Can you reproduce the part of the memorial text that opens with the words containing "William Nassau Parker" and closes with "in her arms.", replacing "fitter" with "mechanic"?

(Document):
+--

William Nassau Parker – ‘Willie’ was a fitter, like so many of the male fatalities, employed at Wig Bay aircraft factory. Married and living at Ava Gardens, his headstone at this scenic graveyard also commemorates his mother and father who had both predeceased him in 1935 and 1947 respectively.
Adam McCann Reid – Married with a teenage daughter and living at Armitage Street in Belfast, Adam was another employee (a labourer) at the Shorts Brothers and Harland factory at Wig Bay. His body was recovered by MV Fredor in the early days of February 1953 and was brought ashore at Londonderry.
Greenland Cemetery, Larne
Roseann Baxter – a 39-year-old stewardess from Larne, Roseann had been a Wren during World War Two, before working on the cross-channel service, initially with the Princess Margaret. Roseann was last seen on the ship’s deck, holding a baby in her arms.
Adam Heggarty – a steward on the Princess Margaret, he died along with his Scottish fiancé Phillomena McDowall. The couple, aged 23 and 19 respectively, planned to marry 2 months later. Adam’s headstone commemorates further premature loss with his brother also drowning in Gourock in 1962 aged only 13.
William Hooper – a 17-year-old pantry boy on the ship, William had always dreamt of going to sea, and 2 of his brothers had previously also served on the Princess Victoria. William was a second cousin of the other pantry boy on the ship William McAllister who, as mentioned in the introduction to this article, was the last survivor of the disaster to die.

+--

(Raw records):
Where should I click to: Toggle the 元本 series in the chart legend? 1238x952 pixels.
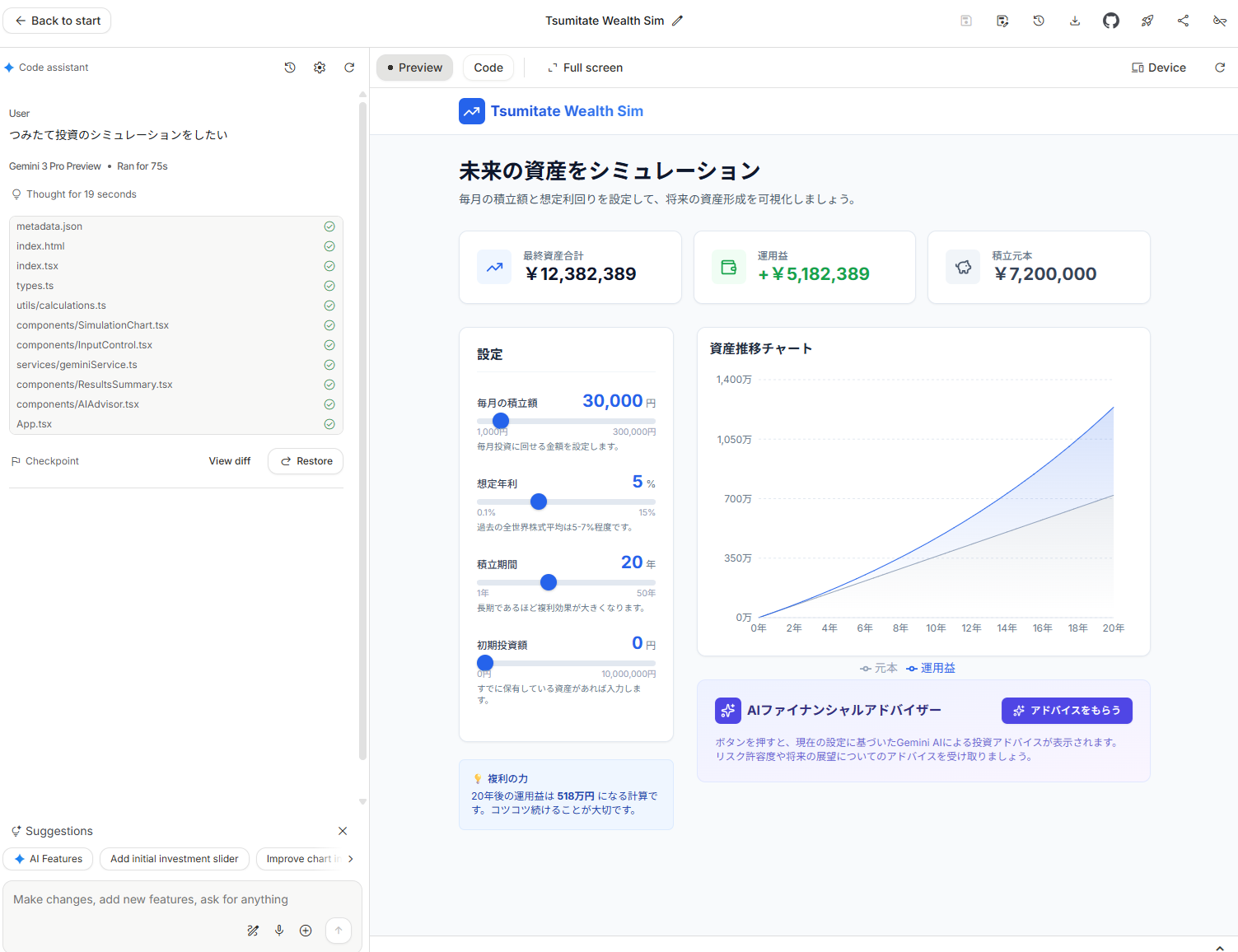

+--

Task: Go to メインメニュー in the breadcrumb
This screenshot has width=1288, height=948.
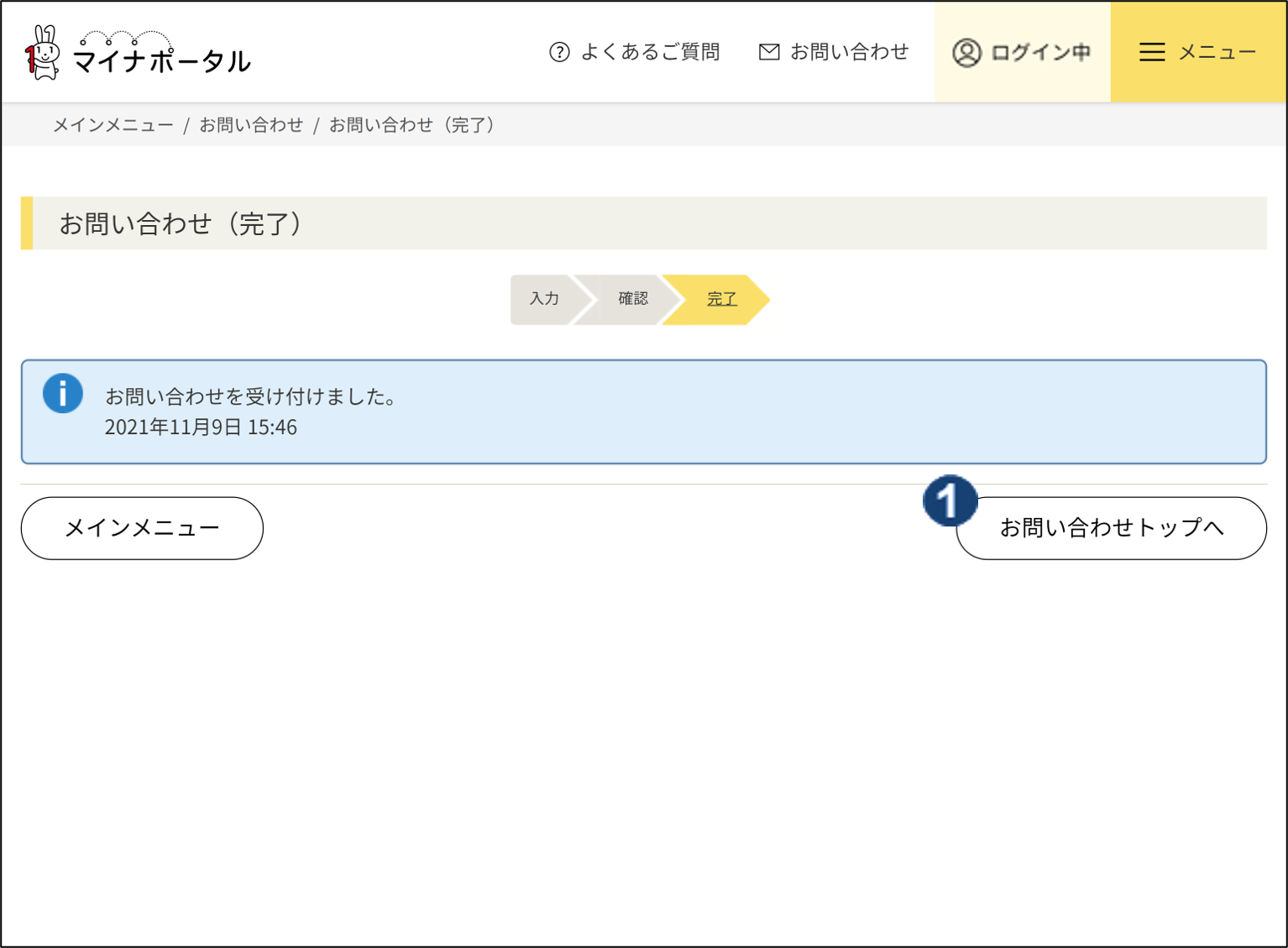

+--

(Response to the task):
William Nassau Parker – ‘Willie’ was a mechanic, like so many of the male fatalities, employed at Wig Bay aircraft factory. Married and living at Ava Gardens, his headstone at this scenic graveyard also commemorates his mother and father who had both predeceased him in 1935 and 1947 respectively.
Adam McCann Reid – Married with a teenage daughter and living at Armitage Street in Belfast, Adam was another employee (a labourer) at the Shorts Brothers and Harland factory at Wig Bay. His body was recovered by MV Fredor in the early days of February 1953 and was brought ashore at Londonderry.
Greenland Cemetery, Larne
Roseann Baxter – a 39-year-old stewardess from Larne, Roseann had been a Wren during World War Two, before working on the cross-channel service, initially with the Princess Margaret. Roseann was last seen on the ship’s deck, holding a baby in her arms.